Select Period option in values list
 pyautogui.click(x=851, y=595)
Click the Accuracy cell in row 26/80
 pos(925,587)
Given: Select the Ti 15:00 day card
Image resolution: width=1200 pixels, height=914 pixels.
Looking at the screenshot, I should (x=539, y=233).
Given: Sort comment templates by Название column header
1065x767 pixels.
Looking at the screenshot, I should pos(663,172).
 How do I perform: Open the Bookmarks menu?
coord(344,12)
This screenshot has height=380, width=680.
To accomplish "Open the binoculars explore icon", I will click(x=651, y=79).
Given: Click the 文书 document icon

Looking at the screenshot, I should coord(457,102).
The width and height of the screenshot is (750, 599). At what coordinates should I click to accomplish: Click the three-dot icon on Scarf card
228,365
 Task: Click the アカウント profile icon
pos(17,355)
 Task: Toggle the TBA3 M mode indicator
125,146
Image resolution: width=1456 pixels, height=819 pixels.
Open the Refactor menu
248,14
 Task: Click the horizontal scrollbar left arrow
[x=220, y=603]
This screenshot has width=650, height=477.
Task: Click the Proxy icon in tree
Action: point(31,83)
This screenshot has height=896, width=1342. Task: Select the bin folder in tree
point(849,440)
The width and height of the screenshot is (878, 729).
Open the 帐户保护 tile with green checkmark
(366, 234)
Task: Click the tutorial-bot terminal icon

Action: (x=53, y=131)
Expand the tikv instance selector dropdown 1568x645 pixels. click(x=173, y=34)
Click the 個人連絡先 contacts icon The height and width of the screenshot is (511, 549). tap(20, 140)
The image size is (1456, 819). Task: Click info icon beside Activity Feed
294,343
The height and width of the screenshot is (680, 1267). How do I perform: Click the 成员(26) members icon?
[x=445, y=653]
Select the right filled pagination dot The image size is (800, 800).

################

▶ Problem details:
Convert every line of the rows above into a JSON list of strings, one string per line, leaving out blank lines.

▶ Result of this exercise:
[
  "Select Period option in values list",
  " pyautogui.click(x=851, y=595)",
  "Click the Accuracy cell in row 26/80",
  " pos(925,587)",
  "Given: Select the Ti 15:00 day card",
  "Image resolution: width=1200 pixels, height=914 pixels.",
  "Looking at the screenshot, I should (x=539, y=233).",
  "Given: Sort comment templates by Название column header",
  "1065x767 pixels.",
  "Looking at the screenshot, I should pos(663,172).",
  " How do I perform: Open the Bookmarks menu?",
  "coord(344,12)",
  "This screenshot has height=380, width=680.",
  "To accomplish \"Open the binoculars explore icon\", I will click(x=651, y=79).",
  "Given: Click the 文书 document icon",
  "Looking at the screenshot, I should coord(457,102).",
  "The width and height of the screenshot is (750, 599). At what coordinates should I click to accomplish: Click the three-dot icon on Scarf card",
  "228,365",
  " Task: Click the アカウント profile icon",
  "pos(17,355)",
  " Task: Toggle the TBA3 M mode indicator",
  "125,146",
  "Image resolution: width=1456 pixels, height=819 pixels.",
  "Open the Refactor menu",
  "248,14",
  " Task: Click the horizontal scrollbar left arrow",
  "[x=220, y=603]",
  "This screenshot has width=650, height=477.",
  "Task: Click the Proxy icon in tree",
  "Action: point(31,83)",
  "This screenshot has height=896, width=1342. Task: Select the bin folder in tree",
  "point(849,440)",
  "The width and height of the screenshot is (878, 729).",
  "Open the 帐户保护 tile with green checkmark",
  "(366, 234)",
  "Task: Click the tutorial-bot terminal icon",
  "Action: (x=53, y=131)",
  "Expand the tikv instance selector dropdown 1568x645 pixels. click(x=173, y=34)",
  "Click the 個人連絡先 contacts icon The height and width of the screenshot is (511, 549). tap(20, 140)",
  "The image size is (1456, 819). Task: Click info icon beside Activity Feed",
  "294,343",
  "The height and width of the screenshot is (680, 1267). How do I perform: Click the 成员(26) members icon?",
  "[x=445, y=653]",
  "Select the right filled pagination dot The image size is (800, 800)."
]